■ **Source document**:
***

Alexander, seen here, and Murray may have a way forward on an education bill. (Tom Williams/CQ Roll Call File Photo)
Alexander, seen here, and Murray may have a way forward on an education bill. (Tom Williams/CQ Roll Call File Photo)

Congress has no shortage of trouble moving big-ticket legislation, so it might be preposterous to think the Senate can move forward on replacing the education law known most recently as No Child Left Behind.  

But, the Senate might have the right partners to pull it off. Health, Education, Labor and Pensions Chairman Lamar Alexander, R-Tenn., and ranking member Patty Murray, D-Wash., announced an agreement over the recess, and they’re moving full-speed ahead with a Tuesday markup.  

“Chairman Alexander and ranking member Murray working together on education demonstrates what can happen when committees are allowed to work. This is the tradition of the Senate and who better to help restore regular order than these two hard-working, savvy senators who have the respect of their peers and of each other,” said one Republican leadership aide.  

The agreement is far from what either side would have written — Murray is a former preschool teacher who has advocated for a much broader program to support pre-K and other early learning activities, and Alexander once ran for president on a platform that included eliminating the Department of Education as we know it.

***

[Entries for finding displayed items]
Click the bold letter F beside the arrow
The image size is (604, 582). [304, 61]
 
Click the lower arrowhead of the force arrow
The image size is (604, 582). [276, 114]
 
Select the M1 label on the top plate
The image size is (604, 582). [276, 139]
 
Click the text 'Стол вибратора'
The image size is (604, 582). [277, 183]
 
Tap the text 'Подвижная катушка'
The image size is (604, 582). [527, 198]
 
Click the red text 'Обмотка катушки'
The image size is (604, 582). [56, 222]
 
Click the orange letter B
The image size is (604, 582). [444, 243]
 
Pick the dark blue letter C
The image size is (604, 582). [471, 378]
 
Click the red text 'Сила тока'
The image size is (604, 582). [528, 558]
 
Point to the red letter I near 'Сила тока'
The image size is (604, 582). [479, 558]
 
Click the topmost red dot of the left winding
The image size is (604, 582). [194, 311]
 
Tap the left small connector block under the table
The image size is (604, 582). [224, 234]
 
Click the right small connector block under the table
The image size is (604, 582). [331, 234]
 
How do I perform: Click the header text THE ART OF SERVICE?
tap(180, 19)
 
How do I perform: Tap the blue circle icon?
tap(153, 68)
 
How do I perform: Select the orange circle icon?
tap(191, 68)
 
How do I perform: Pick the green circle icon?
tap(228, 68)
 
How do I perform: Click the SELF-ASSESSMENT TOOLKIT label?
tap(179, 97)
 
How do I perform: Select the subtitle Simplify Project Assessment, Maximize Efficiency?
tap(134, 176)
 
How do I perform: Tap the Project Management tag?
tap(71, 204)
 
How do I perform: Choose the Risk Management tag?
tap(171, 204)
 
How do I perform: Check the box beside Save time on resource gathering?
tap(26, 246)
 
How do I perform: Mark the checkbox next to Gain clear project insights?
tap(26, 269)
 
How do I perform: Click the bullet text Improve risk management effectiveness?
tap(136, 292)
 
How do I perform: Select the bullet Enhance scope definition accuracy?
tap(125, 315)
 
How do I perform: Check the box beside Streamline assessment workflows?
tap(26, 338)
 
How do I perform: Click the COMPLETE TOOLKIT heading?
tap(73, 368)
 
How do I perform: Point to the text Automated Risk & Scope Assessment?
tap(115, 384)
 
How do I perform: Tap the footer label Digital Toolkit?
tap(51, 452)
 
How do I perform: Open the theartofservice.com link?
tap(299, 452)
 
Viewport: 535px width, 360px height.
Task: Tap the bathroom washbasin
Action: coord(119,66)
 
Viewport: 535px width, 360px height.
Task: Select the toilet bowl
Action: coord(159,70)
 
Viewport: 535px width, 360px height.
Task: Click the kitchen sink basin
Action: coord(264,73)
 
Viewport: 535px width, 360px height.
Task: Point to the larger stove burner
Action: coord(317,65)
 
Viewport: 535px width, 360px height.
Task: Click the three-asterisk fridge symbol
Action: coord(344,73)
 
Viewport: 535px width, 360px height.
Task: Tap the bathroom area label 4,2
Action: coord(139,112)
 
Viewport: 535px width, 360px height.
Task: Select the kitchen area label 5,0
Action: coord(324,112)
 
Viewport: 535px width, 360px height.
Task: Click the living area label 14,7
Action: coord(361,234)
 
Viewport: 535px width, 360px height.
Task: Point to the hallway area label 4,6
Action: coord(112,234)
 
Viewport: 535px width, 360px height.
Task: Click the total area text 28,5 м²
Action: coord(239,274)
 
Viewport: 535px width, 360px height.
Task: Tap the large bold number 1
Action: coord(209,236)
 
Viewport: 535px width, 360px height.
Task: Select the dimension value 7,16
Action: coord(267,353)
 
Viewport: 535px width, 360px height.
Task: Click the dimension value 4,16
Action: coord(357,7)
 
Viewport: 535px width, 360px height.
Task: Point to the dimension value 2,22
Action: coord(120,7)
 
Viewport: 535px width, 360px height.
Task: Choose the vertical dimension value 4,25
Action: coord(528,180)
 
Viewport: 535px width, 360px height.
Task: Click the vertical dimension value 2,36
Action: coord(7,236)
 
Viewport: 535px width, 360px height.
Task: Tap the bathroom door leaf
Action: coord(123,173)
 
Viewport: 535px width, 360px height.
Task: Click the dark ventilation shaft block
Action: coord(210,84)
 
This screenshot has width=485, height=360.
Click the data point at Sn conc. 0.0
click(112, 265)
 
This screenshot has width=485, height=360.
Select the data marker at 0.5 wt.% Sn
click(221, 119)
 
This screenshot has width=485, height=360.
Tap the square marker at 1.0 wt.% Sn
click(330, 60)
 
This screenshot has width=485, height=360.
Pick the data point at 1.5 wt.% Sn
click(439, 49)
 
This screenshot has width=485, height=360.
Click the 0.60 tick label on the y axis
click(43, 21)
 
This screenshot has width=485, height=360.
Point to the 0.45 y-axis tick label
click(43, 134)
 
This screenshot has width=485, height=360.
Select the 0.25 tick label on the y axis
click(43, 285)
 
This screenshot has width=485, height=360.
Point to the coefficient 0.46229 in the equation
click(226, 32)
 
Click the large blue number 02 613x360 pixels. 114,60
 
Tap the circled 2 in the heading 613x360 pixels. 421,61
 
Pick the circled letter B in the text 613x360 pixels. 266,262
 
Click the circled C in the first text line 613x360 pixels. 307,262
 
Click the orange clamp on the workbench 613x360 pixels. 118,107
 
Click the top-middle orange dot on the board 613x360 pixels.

***

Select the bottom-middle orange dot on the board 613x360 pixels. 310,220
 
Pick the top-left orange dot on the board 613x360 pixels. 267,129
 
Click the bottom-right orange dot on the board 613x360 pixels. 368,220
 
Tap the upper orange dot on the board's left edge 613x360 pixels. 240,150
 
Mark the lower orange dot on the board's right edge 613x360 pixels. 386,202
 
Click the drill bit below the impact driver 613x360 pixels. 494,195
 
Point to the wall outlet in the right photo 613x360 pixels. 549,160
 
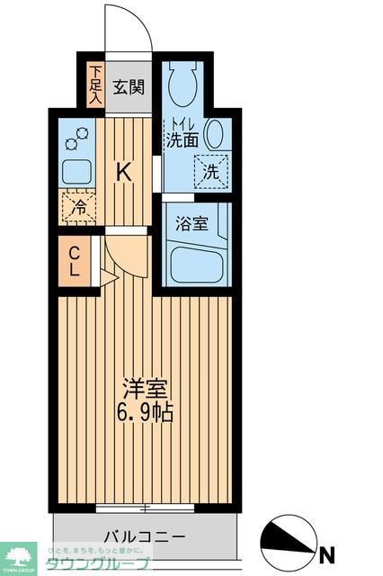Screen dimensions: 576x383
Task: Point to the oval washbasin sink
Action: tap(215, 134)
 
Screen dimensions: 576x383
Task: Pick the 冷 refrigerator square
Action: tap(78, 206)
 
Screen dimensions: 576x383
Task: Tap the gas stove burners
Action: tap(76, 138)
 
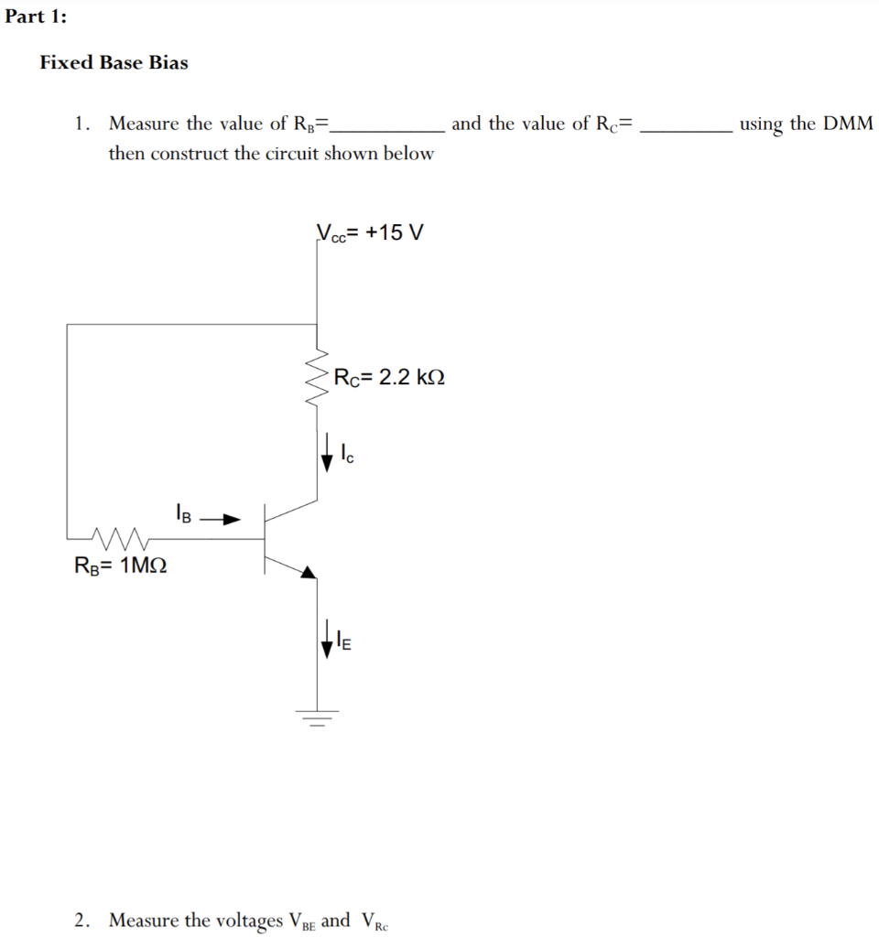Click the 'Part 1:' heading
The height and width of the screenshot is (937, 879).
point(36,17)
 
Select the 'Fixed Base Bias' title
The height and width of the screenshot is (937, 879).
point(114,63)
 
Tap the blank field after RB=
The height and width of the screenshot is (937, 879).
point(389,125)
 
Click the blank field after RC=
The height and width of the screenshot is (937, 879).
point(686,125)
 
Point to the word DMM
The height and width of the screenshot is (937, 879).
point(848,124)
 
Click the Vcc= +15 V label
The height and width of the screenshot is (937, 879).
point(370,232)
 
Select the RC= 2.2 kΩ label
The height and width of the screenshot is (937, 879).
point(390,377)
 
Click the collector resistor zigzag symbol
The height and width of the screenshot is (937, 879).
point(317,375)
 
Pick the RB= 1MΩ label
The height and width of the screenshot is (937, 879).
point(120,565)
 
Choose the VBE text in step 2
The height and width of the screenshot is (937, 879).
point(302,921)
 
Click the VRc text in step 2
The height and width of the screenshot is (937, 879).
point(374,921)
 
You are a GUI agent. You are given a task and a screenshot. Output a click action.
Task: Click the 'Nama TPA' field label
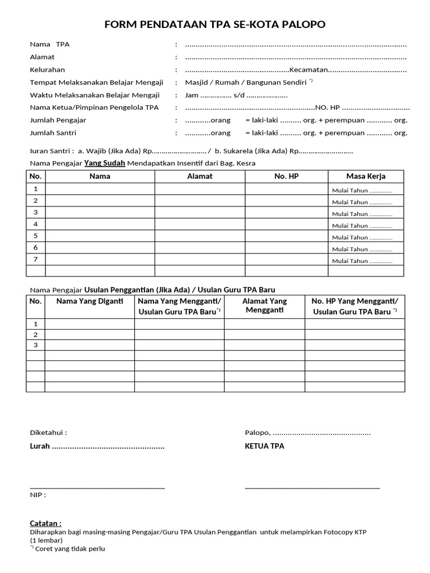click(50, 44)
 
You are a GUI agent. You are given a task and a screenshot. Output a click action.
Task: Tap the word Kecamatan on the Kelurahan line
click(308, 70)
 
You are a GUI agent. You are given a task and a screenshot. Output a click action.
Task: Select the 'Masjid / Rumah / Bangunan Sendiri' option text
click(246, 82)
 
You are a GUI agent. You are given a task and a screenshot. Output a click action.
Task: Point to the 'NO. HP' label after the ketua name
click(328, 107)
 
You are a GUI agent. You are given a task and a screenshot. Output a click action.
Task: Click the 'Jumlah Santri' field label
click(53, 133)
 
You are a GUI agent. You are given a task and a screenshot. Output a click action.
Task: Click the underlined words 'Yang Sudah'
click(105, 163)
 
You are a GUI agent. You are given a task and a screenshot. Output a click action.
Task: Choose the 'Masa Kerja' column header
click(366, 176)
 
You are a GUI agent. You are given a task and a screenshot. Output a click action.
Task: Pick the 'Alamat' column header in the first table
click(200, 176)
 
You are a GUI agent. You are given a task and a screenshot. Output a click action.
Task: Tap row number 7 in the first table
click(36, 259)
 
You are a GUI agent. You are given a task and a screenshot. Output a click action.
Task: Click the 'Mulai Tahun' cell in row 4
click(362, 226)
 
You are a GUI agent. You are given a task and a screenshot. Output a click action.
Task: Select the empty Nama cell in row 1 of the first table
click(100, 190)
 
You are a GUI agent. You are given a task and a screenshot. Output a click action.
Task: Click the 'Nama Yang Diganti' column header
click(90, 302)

***

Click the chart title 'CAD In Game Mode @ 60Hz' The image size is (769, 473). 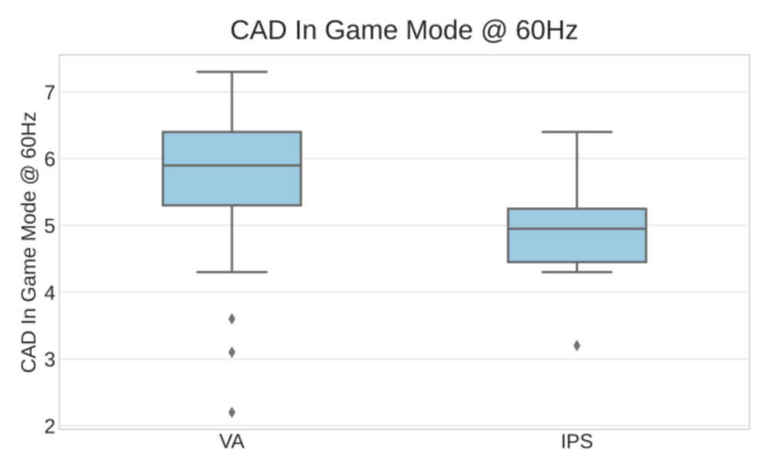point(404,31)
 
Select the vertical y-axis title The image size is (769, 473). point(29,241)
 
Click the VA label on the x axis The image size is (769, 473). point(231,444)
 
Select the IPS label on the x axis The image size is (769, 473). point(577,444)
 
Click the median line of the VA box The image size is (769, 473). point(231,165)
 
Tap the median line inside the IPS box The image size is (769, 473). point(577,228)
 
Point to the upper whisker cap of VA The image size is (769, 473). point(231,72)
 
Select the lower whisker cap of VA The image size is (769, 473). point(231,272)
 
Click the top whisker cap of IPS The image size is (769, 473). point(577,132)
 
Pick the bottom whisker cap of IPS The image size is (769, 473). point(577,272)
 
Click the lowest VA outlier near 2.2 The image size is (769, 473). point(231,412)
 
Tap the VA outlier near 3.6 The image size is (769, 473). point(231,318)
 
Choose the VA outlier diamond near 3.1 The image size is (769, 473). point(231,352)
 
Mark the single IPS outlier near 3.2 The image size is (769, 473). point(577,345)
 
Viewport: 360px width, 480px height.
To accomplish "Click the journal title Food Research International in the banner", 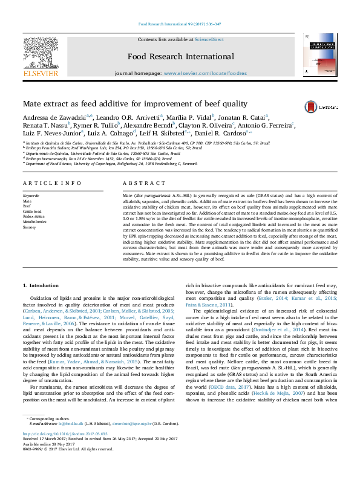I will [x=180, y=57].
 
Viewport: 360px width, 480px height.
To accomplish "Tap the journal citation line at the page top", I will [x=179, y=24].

***

■ **Tasks**:
1. Can you retype the article on the Senate education bill between "The agreement is" and "we know it.", inclusive?
2. Could you give back only the entries between the lines holding "Click the large" and "Click the top-middle", inclusive, swapping "orange" for "yellow" and leaving everything else unchanged?

■ **Outputs in order**:
1.
The agreement is far from what either side would have written — Murray is a former preschool teacher who has advocated for a much broader program to support pre-K and other early learning activities, and Alexander once ran for president on a platform that included eliminating the Department of Education as we know it.

2.
Click the large blue number 02 613x360 pixels. 114,60
 
Tap the circled 2 in the heading 613x360 pixels. 421,61
 
Pick the circled letter B in the text 613x360 pixels. 266,262
 
Click the circled C in the first text line 613x360 pixels. 307,262
 
Click the yellow clamp on the workbench 613x360 pixels. 118,107
 
Click the top-middle yellow dot on the board 613x360 pixels.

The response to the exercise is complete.